I have just enough belief in what’s out there in the spiritual world to be swayed  by a psychic I once saw in an effort to communicate with my sister.  She told me that my sister tries to communicate with me through lights and at night, in my dreams.   I know you’re thinking – well sure, that’s a classic easy reach that anyone desperate to believe might make a connection with.  I even thought so.  Or did I?

As a true skeptic who even tries to set psychic types up to fail,  I also yearn to believe that maybe — just maybe — they really can help me talk to her.  There are just so many things I would ask her.  There are so many memories from my childhood when I lived with my mom and my sister (the Three Musketeers)  where  I can’t quite recall all of the details.  Who would have imagined my sister would be gone and my mother would end up with Alzheimer’s so advanced that she hardly even speaks?  Who would have thought I should have been taking notes for goodness sakes?   They say it is this kind of love — and love lost — that flames our endless desire to communicate with those who have passed on before us.  Especially those that weren’t supposed to.

Back to the lamps.  So, I religiously watch the Hoarding, Buried Alive television show, which to my family’s amusement is what causes me to go on mad purging binges – clothes, furniture, you name it.  My unneeded hoard finds its way to my donate bins and designated areas at least twice a month.  Afterall, it’s just stuff.  And if I’m not using it, someone could.  Plus, from what I witnessed in the homes of  my late grandparents on both sides,  I’m afraid I  just might have a tad bit of a hoarding gene in me somewhere.

So, finally I decided it was time to donate these lamps and get real “grownup” bedside lamps.  My husband appeased me and accompanied me to many stores in search of the perfect bedside lamps, which we found.  I still don’t feel like a grownup, but that’s beside the point.
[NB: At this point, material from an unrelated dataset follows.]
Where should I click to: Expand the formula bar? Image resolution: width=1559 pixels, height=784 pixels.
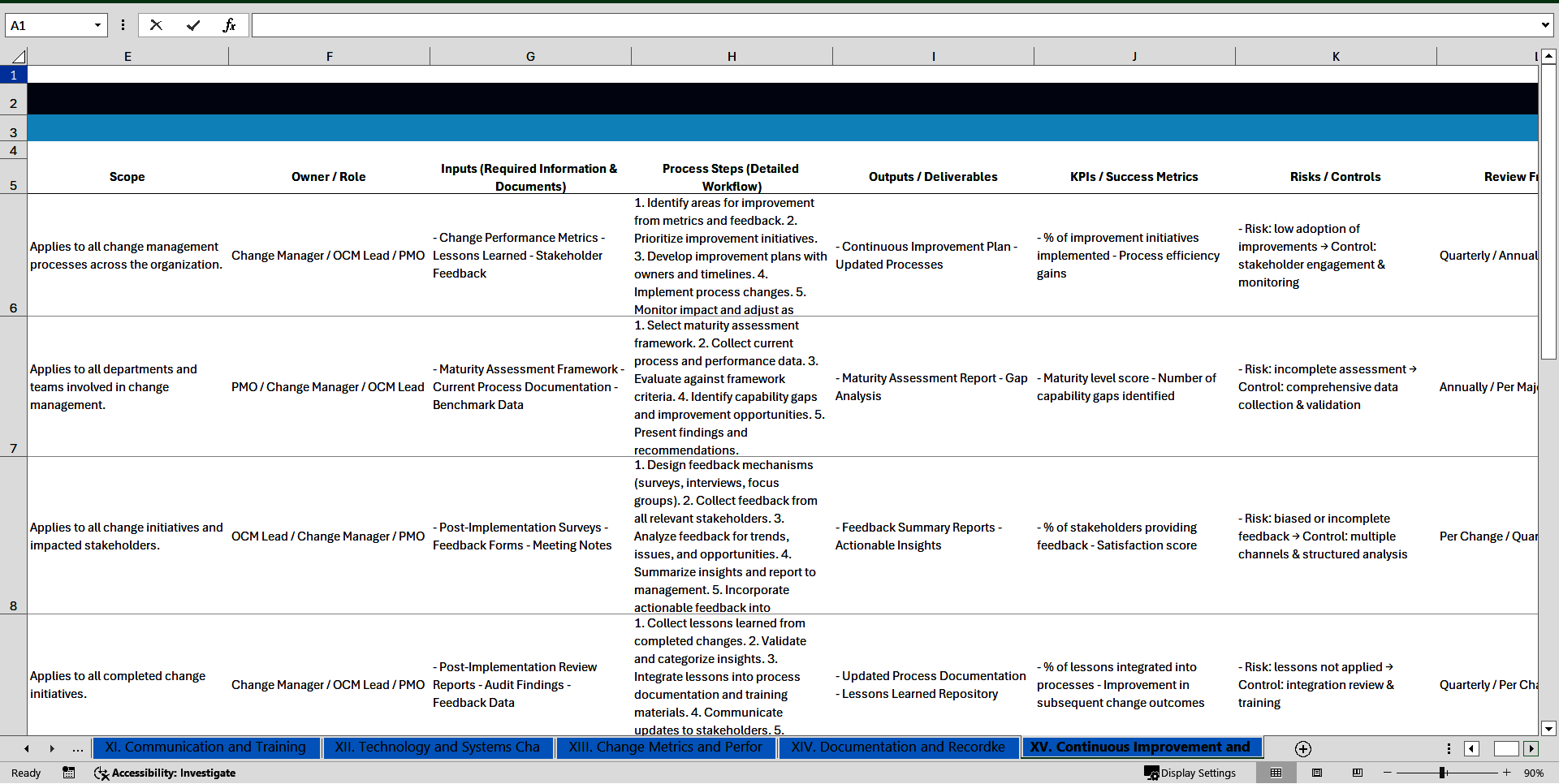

But what to do with the lamps? I  regularly give most of my donation worthy items to my housekeepers – furniture and all.  They strike gold at my house at least monthly.  Or I like to think they do. I just wish I could understand what they were saying to each other whenever they bag up my donate bin that I keep next to the vacuum.  For all I know it could be “Look at this crap this lady thinks we want…”  But I like to think it’s not, especially since they take it enthusiastically. At any rate, I didn’t want to give them these lamps in case they really did have electrical problems.  That would keep me up worrying for sure.  And I knew that Goodwill probably has to test everything before they sell it.  Or that’s what I tell myself.

So, on three different occasions I have loaded these lamps in the back of my car to take them to the Goodwill donation center along with my other purge-fest prizes. It’s always right at the moment when the guys helping me unload my Hoarding Buried Alive load of treasures point to the lamps and say “these too?” when I freeze.  I tell them not to take the lamps, just everything else.  Then I carefully drive the lamps back to my house and set them at the front of my garage again until I can figure out what to do with them.

I also have a purse my sister gave me that I will never carry again because it’s such a bad luxury brand knock-off.  But I vividly remember how proud she was to buy it for me and how excited I was to have it (same spot in my budget timeline as the lamps).  I remember how much she smiled as I modeled it.  I will never donate it, even after a hoarding series marathon.  I also have a cheesy belt that she gave me that I will never wear, but that reminds me of us going through each other’s closets and making fun of clothes in need of purging. Both items hang inside my closet where I can see them and just know they are there.

Maybe these lamps are my sister’s way of staying in my busy life when I try so hard to keep her memory alive but life gets in the way. And for that I’m grateful.  I think I’ll find a place for them afterall.